▶ **REQUEST**: Return everything from the start of the items down to and including the line that contains "Action: click(x=498, y=1465)", reproduced verbatim.
▬▬▬▬▬▬
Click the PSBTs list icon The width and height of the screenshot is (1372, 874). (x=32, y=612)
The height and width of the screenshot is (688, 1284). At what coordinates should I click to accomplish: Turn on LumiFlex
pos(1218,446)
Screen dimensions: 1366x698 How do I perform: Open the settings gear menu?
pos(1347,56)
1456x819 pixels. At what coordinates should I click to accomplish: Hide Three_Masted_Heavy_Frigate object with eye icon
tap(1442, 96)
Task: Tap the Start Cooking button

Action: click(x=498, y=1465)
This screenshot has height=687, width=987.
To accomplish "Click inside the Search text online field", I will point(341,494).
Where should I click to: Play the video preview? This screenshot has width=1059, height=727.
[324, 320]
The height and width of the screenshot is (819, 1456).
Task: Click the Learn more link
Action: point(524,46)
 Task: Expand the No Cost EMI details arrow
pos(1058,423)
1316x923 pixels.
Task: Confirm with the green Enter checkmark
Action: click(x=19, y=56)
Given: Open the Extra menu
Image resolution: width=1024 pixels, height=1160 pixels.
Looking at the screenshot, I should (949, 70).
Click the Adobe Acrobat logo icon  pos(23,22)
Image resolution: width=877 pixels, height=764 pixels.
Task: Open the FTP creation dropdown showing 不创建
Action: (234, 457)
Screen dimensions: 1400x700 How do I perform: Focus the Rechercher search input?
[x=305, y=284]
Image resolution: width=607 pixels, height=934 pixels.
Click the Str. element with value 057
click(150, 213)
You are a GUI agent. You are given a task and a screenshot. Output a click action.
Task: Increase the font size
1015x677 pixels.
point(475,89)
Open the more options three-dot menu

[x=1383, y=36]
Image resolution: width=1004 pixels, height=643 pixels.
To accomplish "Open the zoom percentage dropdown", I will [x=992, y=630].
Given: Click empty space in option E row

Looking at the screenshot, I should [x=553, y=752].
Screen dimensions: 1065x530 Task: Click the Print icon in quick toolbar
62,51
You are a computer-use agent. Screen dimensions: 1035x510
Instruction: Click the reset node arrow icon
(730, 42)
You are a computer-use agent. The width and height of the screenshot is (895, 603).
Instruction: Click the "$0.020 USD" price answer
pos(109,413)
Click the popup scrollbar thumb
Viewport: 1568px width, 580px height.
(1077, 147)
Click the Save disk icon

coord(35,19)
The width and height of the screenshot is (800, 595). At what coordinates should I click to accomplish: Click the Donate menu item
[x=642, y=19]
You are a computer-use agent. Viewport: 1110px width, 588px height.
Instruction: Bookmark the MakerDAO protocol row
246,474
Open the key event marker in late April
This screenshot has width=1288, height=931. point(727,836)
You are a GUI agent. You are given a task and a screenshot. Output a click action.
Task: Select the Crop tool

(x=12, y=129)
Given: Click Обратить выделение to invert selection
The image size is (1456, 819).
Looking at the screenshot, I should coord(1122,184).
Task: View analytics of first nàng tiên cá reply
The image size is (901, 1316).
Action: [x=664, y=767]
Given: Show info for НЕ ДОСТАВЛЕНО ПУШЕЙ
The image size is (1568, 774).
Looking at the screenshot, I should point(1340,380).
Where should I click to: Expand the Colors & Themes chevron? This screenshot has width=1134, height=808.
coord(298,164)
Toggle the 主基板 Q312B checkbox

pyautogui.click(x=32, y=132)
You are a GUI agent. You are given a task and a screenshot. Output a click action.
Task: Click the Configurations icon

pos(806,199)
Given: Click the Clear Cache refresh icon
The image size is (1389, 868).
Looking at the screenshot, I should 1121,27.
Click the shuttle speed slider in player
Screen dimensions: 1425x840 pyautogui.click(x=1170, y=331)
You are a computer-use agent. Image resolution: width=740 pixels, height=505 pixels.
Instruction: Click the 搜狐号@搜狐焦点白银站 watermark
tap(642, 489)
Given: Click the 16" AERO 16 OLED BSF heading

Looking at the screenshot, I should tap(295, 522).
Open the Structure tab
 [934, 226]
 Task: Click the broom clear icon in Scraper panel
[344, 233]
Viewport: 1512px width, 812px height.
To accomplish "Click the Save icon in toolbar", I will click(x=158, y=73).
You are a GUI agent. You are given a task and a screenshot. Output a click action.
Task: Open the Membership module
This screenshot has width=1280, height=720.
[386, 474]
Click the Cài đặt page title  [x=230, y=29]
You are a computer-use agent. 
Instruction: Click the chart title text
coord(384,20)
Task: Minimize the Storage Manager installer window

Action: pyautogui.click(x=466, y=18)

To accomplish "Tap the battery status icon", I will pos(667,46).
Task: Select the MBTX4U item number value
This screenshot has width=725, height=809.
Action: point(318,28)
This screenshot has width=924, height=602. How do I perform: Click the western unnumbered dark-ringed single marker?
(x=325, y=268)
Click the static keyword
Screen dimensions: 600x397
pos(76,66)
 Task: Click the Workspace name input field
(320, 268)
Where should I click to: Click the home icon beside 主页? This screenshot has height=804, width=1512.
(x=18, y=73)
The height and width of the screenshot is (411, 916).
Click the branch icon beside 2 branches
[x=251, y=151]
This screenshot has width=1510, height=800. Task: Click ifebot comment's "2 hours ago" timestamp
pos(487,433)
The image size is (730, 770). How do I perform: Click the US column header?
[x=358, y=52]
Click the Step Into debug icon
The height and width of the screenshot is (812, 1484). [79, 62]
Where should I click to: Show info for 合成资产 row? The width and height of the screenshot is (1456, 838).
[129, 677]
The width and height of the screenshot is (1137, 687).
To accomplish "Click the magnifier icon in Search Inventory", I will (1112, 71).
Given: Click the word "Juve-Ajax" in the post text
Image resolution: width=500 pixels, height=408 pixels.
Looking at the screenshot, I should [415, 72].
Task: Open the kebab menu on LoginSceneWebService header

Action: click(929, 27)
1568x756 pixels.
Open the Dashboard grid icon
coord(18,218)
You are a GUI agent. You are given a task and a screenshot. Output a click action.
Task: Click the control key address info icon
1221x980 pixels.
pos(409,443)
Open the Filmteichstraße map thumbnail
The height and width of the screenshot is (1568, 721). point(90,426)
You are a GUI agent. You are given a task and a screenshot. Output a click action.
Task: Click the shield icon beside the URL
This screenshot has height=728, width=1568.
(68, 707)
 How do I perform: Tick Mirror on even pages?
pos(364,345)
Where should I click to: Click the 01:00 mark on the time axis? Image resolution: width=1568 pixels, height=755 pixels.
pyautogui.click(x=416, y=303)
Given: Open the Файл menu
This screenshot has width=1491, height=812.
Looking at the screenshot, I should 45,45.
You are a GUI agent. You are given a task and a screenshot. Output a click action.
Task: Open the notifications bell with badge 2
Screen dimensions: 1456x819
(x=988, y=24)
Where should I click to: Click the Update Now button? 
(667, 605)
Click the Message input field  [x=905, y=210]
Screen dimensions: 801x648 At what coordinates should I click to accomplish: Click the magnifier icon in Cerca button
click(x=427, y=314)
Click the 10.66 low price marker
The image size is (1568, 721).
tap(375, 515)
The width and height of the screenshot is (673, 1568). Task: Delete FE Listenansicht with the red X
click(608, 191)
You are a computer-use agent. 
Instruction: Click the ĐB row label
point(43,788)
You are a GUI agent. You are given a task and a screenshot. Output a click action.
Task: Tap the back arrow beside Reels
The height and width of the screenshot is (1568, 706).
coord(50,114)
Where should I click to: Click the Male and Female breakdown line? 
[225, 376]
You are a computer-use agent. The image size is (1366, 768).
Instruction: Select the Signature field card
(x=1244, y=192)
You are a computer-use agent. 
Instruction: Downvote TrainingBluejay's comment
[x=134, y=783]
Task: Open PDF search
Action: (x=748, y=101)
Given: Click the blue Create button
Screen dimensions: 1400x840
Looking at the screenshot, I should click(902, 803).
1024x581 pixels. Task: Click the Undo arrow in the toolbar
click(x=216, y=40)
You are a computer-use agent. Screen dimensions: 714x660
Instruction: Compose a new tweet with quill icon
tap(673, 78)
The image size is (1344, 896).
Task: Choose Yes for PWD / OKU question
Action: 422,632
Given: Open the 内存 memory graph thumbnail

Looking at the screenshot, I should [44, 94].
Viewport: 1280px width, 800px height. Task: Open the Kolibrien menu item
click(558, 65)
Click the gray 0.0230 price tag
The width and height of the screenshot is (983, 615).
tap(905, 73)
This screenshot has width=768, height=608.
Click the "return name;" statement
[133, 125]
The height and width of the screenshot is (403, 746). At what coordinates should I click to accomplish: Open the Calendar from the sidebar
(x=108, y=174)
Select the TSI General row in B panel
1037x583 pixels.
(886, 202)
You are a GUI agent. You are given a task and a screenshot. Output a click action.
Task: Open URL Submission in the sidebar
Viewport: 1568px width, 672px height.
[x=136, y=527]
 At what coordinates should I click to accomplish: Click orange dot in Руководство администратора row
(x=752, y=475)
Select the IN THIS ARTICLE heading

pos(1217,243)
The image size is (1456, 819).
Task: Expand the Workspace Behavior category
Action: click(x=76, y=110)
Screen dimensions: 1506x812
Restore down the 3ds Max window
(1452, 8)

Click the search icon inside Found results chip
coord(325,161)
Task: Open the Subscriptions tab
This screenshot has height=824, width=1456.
▬▬▬▬▬▬
▶ **WRITTEN ANSWER**:
Click the PSBTs list icon The width and height of the screenshot is (1372, 874). (x=32, y=612)
The height and width of the screenshot is (688, 1284). At what coordinates should I click to accomplish: Turn on LumiFlex
pos(1218,446)
Screen dimensions: 1366x698 How do I perform: Open the settings gear menu?
pos(1347,56)
1456x819 pixels. At what coordinates should I click to accomplish: Hide Three_Masted_Heavy_Frigate object with eye icon
tap(1442, 96)
Task: Tap the Start Cooking button

Action: click(x=498, y=1465)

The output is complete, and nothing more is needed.